Ефимия горестно вздохнула:
– Оттого и крепость народилась. Тиранство – за тиранство. Око за око, зуб за зуб. К погибели то приведет, не к жизни. Как бары да дворяне тиранят народ, так и сам народ промеж себя стал тиранить друг друга, да мучить, да изводить. Не по-Божьи то! Исус заповедовал…
– Нету Исуса! В щепы разлетелся! – бухнул Мокей, как молотом по наковальне.
Лукерья с перепугу икнула и, не успев перекреститься, нырнула под одеяло, за нею – девочки.
Третьяк набожно перекрестился:
– Опамятуйся, Мокей. Опамятуйся. В избе-то у меня – да экое богохульство. Неможно так, зело борзо.
Мокей гавкнул, не обернувшись:
– Выдь за двери!
– Изба-то моя, Мокей. И баба моя тут со дщерями.
Мокей что-то хотел сказать Третьяку, но увидел чужого человека, большелобого, глазастого – не посконника образина и не верижника. Не тот ли барин Лопарев, про которого говорил Ларивон?
– Хто такой?! – И толстые брови Мокея сплылись. – Чо молчишь? Али язык за дверью оставил?
– Лопарев, – последовал ответ.
– Барин?
– Беглый каторжник.
– Из бар да на каторгу – дивно. Таперича праведник, сказывают? И пачпорт пустынника заимел?
– Не праведник и не пустынник.
– И то! – хмыкнул Мокей. – Из бар да в праведники – небо хохотать будет. Ведомо, каковы бары да дворяне! Холопов бьют, холопов жрут и на холопах выезд совершают, как на собаках лопари возле Студеного моря. Слыхал про лопарей? Дикари, а чище бар и дворян, паче того – царя и Анчихристовых попов.

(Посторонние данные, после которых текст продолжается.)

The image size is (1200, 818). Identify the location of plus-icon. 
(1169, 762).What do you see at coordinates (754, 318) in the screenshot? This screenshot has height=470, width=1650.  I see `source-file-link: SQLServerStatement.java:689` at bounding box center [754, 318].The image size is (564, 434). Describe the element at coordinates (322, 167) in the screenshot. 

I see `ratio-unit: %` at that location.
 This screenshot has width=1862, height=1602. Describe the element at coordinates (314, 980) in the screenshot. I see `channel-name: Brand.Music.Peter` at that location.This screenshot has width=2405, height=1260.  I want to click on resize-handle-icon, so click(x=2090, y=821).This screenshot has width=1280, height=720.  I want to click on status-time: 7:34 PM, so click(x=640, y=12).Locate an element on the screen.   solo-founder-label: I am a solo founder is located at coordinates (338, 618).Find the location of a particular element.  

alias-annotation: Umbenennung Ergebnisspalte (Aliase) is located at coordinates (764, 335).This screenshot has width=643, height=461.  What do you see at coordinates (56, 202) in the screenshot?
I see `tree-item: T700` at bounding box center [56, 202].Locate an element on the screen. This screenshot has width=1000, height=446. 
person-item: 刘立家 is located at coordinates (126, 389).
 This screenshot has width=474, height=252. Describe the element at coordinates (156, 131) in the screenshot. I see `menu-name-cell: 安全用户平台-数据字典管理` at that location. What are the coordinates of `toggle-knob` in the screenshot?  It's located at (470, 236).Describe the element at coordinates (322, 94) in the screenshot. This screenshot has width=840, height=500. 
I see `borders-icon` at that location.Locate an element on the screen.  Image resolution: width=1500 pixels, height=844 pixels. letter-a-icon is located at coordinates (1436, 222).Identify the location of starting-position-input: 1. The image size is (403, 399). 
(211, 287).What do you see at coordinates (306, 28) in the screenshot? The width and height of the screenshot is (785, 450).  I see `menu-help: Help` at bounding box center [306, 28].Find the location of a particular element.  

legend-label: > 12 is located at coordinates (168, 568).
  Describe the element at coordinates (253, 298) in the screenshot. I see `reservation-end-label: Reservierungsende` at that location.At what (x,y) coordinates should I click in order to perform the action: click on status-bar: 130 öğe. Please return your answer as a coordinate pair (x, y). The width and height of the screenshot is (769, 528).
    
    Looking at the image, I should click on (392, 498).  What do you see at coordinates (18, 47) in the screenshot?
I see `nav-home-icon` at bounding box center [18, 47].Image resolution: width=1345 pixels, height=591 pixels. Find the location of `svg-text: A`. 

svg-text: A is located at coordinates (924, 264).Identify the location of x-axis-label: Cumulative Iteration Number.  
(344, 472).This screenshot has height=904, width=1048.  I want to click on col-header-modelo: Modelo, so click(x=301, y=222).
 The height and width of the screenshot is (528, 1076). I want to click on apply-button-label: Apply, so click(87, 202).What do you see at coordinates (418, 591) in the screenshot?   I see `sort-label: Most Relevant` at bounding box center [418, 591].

Ефимия хотела защитить Лопарева, но побоялась перечить Мокею: как бы хуже не было.
Мокей посопел, кивнул головой:
– Ступай из избы, барин. Аль ты от Сатаны народился – зришь чужую подружию в постели да без платка?
Лопарев перемял плечами и ушел. Мокей кивнул Третьяку, и тот не стал ждать, когда непрошеный гость даст пинка.
– Барина зрить – свою душу зорить, – проворчал Мокей, закрывая дверь, а тогда уже вернулся к Ефимии.
– Верижников молотить буду. Апостолов! Такоже обмолочу, яко ячмень из гумна.